- [Problem description] Copy out every line of the data that has the word "computer" somewhere in it.

======== Source information ========

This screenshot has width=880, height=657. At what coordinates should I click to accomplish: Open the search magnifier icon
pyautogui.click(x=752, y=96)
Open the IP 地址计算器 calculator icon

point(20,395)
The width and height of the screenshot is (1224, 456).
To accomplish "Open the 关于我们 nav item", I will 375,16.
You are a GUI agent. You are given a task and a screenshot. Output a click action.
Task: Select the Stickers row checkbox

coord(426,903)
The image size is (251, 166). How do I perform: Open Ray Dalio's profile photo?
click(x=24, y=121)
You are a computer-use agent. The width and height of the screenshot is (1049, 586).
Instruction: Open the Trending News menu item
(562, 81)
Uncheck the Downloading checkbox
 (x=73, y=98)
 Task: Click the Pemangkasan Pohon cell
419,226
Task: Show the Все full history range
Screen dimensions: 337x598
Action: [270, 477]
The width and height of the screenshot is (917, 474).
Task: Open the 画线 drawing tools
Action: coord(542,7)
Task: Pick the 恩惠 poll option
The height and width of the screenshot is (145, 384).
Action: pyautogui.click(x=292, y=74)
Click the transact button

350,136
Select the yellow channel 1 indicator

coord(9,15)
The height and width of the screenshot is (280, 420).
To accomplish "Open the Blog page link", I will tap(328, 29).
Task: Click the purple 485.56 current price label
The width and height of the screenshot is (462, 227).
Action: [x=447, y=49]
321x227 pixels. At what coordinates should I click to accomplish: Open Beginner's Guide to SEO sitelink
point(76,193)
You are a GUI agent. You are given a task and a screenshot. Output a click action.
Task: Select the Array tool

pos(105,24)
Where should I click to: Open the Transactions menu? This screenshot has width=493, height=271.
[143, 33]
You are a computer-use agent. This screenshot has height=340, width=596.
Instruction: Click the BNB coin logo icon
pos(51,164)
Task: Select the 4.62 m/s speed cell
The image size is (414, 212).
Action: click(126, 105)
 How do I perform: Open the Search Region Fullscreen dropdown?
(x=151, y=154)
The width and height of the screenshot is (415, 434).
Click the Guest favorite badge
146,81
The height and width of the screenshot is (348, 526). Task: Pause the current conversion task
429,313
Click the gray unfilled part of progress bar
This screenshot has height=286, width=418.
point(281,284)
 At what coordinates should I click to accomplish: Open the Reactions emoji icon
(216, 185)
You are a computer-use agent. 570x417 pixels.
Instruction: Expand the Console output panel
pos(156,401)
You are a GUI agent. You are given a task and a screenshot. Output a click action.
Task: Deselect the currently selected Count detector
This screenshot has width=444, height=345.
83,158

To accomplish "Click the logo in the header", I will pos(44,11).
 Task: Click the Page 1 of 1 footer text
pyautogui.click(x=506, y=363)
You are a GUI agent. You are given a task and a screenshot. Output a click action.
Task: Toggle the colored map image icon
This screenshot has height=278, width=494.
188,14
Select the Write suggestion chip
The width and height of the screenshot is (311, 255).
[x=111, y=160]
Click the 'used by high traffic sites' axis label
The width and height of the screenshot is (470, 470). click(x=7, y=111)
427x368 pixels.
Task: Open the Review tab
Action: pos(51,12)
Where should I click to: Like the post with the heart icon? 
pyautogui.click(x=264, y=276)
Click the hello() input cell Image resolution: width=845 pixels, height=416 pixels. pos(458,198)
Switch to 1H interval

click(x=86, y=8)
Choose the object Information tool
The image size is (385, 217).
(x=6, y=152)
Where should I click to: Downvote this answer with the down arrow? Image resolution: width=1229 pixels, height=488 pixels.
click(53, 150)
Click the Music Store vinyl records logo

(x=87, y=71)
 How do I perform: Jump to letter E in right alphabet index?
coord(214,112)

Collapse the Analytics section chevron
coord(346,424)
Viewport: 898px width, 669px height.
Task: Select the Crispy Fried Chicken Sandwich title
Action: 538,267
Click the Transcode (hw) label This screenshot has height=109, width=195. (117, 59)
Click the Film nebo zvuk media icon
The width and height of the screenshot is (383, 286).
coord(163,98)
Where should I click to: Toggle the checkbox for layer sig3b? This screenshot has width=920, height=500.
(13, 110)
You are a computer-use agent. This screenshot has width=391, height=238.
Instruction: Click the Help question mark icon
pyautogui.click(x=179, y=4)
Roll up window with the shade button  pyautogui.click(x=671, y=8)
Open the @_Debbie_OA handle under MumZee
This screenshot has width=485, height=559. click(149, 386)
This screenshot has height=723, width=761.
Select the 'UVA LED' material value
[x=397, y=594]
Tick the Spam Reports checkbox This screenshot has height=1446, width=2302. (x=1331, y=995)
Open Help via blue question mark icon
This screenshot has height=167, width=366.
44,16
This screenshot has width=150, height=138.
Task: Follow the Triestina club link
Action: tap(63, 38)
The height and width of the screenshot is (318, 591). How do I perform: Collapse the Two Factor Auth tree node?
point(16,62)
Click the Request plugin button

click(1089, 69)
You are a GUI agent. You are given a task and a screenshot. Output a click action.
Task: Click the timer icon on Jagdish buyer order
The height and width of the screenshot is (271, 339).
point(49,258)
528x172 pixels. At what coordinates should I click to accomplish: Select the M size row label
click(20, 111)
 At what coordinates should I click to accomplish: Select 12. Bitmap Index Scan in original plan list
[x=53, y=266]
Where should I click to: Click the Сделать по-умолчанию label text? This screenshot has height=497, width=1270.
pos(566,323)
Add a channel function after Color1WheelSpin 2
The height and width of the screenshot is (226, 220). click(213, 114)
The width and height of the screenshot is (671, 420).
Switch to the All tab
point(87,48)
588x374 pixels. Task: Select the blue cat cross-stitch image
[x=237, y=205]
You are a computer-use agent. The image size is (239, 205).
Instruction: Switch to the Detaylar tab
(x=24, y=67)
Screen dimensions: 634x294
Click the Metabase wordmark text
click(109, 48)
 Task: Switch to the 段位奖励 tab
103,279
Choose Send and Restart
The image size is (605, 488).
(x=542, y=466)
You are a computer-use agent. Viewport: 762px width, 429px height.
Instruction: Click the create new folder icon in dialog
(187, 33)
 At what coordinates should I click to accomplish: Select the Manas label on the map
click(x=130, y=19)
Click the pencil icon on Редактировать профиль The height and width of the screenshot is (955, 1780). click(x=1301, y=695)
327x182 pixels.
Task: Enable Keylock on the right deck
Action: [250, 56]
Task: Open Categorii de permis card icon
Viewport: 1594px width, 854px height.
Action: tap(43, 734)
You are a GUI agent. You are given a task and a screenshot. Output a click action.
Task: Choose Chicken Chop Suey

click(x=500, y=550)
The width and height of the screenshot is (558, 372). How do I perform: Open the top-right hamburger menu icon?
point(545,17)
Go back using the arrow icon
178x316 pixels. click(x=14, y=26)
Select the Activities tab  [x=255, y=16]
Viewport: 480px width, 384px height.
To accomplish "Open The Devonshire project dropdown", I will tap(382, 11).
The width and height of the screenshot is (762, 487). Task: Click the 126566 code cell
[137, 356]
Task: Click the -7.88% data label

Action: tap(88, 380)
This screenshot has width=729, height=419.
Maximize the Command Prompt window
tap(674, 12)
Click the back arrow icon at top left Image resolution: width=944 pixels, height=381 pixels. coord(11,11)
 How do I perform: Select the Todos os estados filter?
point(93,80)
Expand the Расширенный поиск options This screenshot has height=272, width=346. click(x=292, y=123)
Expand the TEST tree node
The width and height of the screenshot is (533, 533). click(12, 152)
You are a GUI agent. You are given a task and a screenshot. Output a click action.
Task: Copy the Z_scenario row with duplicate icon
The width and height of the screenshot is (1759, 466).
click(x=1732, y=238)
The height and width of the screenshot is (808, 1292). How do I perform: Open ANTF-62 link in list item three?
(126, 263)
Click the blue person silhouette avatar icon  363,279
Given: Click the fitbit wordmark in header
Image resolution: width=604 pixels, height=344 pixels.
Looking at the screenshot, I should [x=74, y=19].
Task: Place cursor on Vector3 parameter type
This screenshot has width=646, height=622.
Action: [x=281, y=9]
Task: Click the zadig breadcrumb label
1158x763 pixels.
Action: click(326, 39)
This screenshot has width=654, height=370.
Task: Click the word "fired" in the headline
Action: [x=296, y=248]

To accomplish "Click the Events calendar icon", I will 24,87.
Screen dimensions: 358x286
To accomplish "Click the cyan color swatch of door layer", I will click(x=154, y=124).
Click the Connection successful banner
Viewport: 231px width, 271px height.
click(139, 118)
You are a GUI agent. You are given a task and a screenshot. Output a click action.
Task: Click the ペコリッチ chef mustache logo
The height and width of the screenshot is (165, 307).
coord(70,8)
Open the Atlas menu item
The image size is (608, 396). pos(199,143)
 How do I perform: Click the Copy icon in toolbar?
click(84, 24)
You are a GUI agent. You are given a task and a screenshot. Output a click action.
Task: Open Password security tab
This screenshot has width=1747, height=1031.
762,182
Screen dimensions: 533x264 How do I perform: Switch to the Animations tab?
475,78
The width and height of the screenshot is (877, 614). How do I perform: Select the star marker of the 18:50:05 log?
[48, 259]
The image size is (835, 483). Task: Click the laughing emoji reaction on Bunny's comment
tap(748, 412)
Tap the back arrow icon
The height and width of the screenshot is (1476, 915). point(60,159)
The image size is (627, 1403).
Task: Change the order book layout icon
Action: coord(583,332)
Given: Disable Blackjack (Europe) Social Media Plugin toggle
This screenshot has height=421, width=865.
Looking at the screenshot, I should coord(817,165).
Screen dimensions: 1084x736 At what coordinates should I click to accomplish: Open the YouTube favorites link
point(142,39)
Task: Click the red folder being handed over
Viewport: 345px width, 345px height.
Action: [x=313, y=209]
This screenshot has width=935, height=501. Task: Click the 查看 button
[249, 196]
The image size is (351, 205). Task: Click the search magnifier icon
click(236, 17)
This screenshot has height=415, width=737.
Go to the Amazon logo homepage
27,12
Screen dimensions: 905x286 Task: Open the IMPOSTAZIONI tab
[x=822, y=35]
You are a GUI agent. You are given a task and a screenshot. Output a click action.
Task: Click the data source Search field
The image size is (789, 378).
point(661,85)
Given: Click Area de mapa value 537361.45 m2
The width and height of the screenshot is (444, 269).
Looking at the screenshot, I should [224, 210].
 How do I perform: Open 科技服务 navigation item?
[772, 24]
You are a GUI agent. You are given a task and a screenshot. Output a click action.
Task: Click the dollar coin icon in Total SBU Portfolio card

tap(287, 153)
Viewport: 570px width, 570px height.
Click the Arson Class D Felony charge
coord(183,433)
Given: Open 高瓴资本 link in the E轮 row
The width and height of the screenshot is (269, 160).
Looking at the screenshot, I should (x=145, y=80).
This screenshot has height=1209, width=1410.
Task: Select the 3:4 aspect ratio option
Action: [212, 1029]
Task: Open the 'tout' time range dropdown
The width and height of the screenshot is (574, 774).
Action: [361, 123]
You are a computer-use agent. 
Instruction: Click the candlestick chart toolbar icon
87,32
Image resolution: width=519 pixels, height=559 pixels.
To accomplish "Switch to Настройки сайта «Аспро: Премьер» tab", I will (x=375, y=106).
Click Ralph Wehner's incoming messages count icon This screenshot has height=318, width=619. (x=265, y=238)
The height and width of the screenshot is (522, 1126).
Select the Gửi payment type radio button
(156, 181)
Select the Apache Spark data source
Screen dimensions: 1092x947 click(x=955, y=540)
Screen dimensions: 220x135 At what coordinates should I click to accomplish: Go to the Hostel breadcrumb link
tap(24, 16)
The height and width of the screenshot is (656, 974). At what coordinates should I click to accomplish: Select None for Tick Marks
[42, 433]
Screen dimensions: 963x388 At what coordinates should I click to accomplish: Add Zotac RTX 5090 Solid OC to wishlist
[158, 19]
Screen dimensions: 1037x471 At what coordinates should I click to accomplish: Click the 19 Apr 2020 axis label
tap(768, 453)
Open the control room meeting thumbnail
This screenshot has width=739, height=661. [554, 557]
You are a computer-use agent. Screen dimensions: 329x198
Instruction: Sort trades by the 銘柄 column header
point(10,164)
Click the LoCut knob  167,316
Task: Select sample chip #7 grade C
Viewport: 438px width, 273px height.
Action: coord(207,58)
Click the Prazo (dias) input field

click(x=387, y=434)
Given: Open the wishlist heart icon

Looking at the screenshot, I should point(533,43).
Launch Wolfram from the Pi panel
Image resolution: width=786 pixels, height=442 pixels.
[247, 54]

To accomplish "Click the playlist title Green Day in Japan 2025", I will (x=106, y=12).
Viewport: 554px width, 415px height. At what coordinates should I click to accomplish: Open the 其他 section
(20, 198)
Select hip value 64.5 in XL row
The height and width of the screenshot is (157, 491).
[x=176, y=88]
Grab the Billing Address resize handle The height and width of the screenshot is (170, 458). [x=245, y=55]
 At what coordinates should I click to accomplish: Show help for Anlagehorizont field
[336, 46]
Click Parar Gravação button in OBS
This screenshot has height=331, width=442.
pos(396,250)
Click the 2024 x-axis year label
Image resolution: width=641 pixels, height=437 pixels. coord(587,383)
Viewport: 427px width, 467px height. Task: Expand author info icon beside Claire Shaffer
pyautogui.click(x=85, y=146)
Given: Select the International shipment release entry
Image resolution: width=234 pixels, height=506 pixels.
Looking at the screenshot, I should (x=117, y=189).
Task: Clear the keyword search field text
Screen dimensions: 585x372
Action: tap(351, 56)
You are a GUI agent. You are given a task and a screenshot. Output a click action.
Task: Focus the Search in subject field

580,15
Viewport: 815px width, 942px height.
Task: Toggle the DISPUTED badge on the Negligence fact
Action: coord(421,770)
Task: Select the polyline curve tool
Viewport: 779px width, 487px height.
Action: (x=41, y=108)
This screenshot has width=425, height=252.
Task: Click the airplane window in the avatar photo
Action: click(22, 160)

========

- [Solution for this problem]
You are a computer-use agent. The width and height of the screenshot is (1049, 586).
You are a computer-use agent. This screenshot has height=340, width=596.
You are a computer-use agent. 570x417 pixels.
You are a computer-use agent. This screenshot has width=391, height=238.
You are a computer-use agent. The image size is (239, 205).
You are a computer-use agent. Viewport: 762px width, 429px height.
You are a computer-use agent. 
You are a computer-use agent. Screen dimensions: 329x198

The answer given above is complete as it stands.